■ PAGE TEXT ■
The fine line between the insured and the uninsured: Betsy Rader (Opinion)

In an op-ed, Betsy Rader, who is running for Ohio State Senate District 18 to represent northeastern Ohio lays out how easily any one of us can become uninsured in America. Attacks on the Medicaid expansion jeopardize healthcare for families and children who have done nothing wrong. If elected to the State Senate, Betsy Rader will always fight for good healthcare for all Ohioans.

RUSSELL TOWNSHIP, Ohio — In the reckless rush to repeal the Affordable Care Act, leaving 22 million more Americans uninsured, Washington must remember that we are all just one bad boss or health crisis away from needing help to obtain health insurance.

As an employment lawyer representing workers, I see this often. Someone does a good job for many years, then one day, the company shuts its doors and the job is gone. Or a new boss comes in and wants his own team, and the loyal employee is sent packing. I once had a job where I sat next to the hardest worker I ever knew — then she was injured in a car crash where the other person ran a red light, and she could no longer work in her prior job.

■ INFORMATION PROVIDED ■
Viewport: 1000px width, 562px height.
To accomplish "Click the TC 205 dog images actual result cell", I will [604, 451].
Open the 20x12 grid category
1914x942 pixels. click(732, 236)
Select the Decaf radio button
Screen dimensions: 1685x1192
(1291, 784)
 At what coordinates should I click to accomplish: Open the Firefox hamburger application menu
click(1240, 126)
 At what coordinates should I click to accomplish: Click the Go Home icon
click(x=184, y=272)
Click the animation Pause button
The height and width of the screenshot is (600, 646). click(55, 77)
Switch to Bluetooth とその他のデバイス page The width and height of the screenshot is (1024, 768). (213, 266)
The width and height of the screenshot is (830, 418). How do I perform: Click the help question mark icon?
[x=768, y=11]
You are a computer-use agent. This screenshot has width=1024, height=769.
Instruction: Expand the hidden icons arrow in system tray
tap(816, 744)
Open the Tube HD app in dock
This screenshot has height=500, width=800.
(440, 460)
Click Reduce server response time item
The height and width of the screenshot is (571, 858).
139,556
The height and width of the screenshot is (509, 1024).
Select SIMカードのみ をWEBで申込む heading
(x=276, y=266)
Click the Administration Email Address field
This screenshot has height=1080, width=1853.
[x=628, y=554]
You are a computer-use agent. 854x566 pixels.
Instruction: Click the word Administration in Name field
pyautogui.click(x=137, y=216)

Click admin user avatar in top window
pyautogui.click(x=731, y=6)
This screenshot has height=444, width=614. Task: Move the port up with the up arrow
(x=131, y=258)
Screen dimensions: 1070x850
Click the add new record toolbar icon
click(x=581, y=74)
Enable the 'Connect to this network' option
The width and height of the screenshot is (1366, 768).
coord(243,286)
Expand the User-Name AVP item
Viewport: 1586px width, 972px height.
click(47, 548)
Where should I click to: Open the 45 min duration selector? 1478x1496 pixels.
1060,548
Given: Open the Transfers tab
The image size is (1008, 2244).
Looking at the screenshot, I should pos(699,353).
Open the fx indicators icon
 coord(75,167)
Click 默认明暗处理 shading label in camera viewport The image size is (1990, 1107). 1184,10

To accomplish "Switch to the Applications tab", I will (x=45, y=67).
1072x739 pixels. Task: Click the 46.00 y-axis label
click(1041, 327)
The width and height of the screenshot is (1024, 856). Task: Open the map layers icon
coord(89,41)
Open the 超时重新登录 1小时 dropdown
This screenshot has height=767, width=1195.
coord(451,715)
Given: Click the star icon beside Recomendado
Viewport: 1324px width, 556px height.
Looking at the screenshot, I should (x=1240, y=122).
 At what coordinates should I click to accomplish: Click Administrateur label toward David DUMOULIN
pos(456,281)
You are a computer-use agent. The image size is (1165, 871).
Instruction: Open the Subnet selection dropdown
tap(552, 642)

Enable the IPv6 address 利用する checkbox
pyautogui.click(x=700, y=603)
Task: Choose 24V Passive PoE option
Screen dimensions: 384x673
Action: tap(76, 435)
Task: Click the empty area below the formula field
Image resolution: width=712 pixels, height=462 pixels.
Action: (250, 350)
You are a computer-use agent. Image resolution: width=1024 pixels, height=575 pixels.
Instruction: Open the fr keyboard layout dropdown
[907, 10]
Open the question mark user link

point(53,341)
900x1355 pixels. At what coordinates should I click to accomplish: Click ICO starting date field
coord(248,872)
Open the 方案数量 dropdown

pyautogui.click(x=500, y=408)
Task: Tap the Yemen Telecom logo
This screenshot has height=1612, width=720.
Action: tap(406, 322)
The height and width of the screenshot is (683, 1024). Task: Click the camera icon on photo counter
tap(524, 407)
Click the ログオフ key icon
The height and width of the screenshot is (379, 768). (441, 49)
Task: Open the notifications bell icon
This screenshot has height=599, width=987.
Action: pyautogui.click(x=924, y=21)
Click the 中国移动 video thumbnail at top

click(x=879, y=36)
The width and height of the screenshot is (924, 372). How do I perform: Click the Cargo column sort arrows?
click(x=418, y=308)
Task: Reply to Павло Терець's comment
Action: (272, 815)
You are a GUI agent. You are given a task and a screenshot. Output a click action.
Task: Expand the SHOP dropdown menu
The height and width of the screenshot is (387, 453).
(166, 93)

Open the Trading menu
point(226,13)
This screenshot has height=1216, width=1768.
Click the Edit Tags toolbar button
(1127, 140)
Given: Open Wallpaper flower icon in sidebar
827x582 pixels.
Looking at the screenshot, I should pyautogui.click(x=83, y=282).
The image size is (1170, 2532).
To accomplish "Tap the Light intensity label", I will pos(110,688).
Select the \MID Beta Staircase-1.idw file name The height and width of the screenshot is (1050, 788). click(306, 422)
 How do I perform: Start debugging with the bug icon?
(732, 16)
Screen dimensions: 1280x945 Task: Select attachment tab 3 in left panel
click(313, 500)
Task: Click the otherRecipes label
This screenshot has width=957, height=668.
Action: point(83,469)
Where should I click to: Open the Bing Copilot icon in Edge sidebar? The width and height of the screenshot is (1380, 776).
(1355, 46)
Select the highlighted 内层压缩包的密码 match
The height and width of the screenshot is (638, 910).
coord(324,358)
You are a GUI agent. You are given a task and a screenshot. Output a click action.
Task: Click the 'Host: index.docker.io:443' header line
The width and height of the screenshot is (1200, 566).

■ EXERCISES ■
1) In the op-ed on health insurance, what kind of work does the writer say she does?
2) Write the next part of the op-ed on health insurance, starting after its last sentence.
The lines that come after the op-ed are separate material with no connection to it.

■ REPLIES ■
1) She is an employment lawyer who represents workers.

2)
Every year, 7.4 million Americans who work for a large employer leave or lose their jobs. In a system relying primarily on employer-based health insurance, when people lose their jobs, they usually lose their health insurance, too.

In fact, the Congressional Budget Office predicts that 4 million people will lose their employer based health care under the Senate bill as currently drafted.

So these people should just go out and get another good job with benefits, right?  Not so easy.

Only about half of private sector jobs in Ohio offer health care benefits. If the employee is over 50, getting another job at all may be very difficult or impossible.